▶ **WHAT TO WORK ON**
Reproduce the stretch of data from the line that contains "Image resolution: width=1064" through the line that contains "Looking at the", and nothing else.

** START **

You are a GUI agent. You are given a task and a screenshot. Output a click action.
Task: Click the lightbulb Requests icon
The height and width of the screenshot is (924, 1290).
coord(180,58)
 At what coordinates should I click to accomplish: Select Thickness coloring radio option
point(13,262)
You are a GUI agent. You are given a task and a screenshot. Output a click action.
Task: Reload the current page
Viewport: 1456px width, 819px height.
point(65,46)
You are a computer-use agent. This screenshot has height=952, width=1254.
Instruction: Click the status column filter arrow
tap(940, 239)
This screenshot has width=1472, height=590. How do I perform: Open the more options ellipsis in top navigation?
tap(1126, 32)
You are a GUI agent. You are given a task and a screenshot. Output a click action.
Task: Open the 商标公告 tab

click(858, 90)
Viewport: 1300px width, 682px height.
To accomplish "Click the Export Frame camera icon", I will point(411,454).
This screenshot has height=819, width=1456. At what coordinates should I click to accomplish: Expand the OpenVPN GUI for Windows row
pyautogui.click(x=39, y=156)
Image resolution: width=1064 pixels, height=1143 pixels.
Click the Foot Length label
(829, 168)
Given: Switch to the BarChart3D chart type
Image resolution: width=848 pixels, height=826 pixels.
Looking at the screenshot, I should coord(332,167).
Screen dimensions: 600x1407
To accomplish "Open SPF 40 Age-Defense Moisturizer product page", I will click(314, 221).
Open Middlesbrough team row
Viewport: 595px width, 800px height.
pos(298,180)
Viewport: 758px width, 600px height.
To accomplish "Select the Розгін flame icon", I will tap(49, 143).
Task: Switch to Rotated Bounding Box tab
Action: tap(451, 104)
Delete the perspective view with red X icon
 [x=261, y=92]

** END **

▶ **FINAL RESULT**
Image resolution: width=1064 pixels, height=1143 pixels.
Click the Foot Length label
(829, 168)
Given: Switch to the BarChart3D chart type
Image resolution: width=848 pixels, height=826 pixels.
Looking at the screenshot, I should coord(332,167).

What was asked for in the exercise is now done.